The Nojima seismic fault, appeared in the Awaji Island following the Hyogo-ken Nanbu Earthquake, it attracted the interest of many researchers from immediately after the occurrence, since it showed a large displacement crossing a farmland, road and a river embankment. Engineering geological surveyers and researchers energetically investigated and studied the scale and moving mode of the surface seismic faulting and the relation between the surface deformation around the fault and various other kinds of damage. In contrast to the Nojima seismic fault, a seismic surface faulting in the Kobe district was not clear except in a part of the area. Although the presence of faulting particularly becomes of major interest as an expansion factor of damage in the earthquake disaster belt; the remarkable damaged zone from Kobe to Ashiya and Nishinomiya; the results of the surveying were confined to finding out the intermittent shear displacement in some places. However, the results of deep ground prospecting showed that the extended part of known faults and the unknown faults lay under the alluvium or dilluvium. The relations between the lying positions of these faults and the damage on ground surface, ground ruptures and ground deformation, are so important to the engineering geologist. The engineering geological investigation practiced after the earthquake about the crustal movement, the surface seismic faulting and the ground deformation related to the faulting, was unprecedented in scale, and it was the first case that various kinds of investigation methods were applied to the ground after the earthquake. Therefore, this chapter was written from the standpoint that the results of the investigation should be left as a documentary record as much as possible. These records would be expected to become valid material when later evaluation on fault activities, or to estimate any damage during earthquake.
Many structures were damaged in the vicinity of the epicenter, including Kobe-city and Ashiya-city, and severe damage occurred along an east-northeast trending narrow zone, so-called “the linear earthquake damage zone.” Structure damage also extended sporadically farther to Itami-city, Takarazuka-city, Toyonaka-city and Osaka-city where seismic motion with more than 5 of Richter scale was recorded. The damage grade becomes smaller concentrically from the epicenter except the linear damage zone. The occurrence of the narrow severe damage zone has been explained by several hypothesis, e. g. the possible movement of hidden active faults under sediment, geomorphologic effect, amplification of earthquake motion in surface soft sediment, contrast of load-proof strength of structures between damaged and undamaged area, deep geological structure, etc. After the earthquake, deep geological investigations involving dynamic explorations have been performed. and seismic simulation has been carried out by several organizations, which revealed detailed geological structures and dynamic character of the basement. These results are going to lead a true cause of earthquake damages.

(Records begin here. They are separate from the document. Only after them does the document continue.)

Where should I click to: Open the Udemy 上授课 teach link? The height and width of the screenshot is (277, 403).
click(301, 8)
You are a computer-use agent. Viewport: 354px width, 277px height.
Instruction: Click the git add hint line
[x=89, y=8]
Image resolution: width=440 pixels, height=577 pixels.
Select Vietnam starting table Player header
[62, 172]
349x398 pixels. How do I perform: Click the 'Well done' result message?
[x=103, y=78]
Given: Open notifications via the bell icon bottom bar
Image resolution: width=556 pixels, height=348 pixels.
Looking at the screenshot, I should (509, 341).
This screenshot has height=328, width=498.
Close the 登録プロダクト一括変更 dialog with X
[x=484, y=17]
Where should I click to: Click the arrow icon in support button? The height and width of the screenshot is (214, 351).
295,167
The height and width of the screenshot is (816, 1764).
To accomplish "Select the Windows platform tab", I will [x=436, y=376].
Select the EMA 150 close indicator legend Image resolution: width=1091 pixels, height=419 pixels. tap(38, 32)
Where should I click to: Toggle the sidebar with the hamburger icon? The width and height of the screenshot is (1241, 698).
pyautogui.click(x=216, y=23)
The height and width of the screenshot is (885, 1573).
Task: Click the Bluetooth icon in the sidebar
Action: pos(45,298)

This chapter first clarifies that earthquake damages caused by the geomorphologic and geological structure. However detailed study on it has already been described in the interim report, so new data was straightened in this paper. Secondly, we focus target structure of the basement and it's particular physical properties from the investigation of geological and geomorphologic consideration and earthquake motion simulation. Finally relationships between damages in the distant places and geological structure, geological distribution and geotechnical characteristics were described.
The ground disasters caused by the Hyogo-ken Nanbu Earthquake occurred in the areas stretching at the foot of the Rokkou Mountains and emerged in various types. We have been collecting data on these disasters, mainly investigating the relationship between some landslide occurrences and topographical-geological conditions. As a result of investigation, it is seen that several common conditions exist to these ground disasters accompanying the Earthquake.
Data on various hydrological and geochemical fluctuations caused by the 1995 Hyogo-ken Nanbu Earthquake were accumulated. We reported fluctuations of the relatively shallow groundwater at the Nuruyu area, the Northern Awaji Islands, and those of the deeper one at the regional (about 300km×300km) scales. Then, we briefly reviewed the precursory geochemical changes in groundwater. Groundwater gushed out soon after the earthquake at around the Nuruyu and Nojima-Tokiwa areas, which are situated to the east of the Nojima fault, and then has dried up within the several months. There has been no sign of the recovery of groundwater level in wells one year after the earthquake. The water springing out at the hanging wall side along the Nojima fault seemed to be moved from the eastern mountainous area where groundwater has dried up. Groundwater in deep underground also fluctuated by the earthquake and their spatial distribution seemed to be related to the distance and the direction from the epicenter of the earthquake. Temperature increase at several hot springs has also been observed after the earthquake. The investigation of the groundwater fluctuations is important not only for the prediction of earthquakes but also for the engineering geological activities, such as planning water supply for the mountainous villages, monitoring and solving groundwater pollution problems, and evaluating long-term stability of deep underground environments. We proposed several plans to monitor and manage data on groundwater fluctuations both in usual times and at earthquakes. We also showed the recommended countermeasure for the fluctuations of hot springs, and pointed out the importance to prepare water supply plans for the places where the drops of water levels have been observed by the previous earthquakes.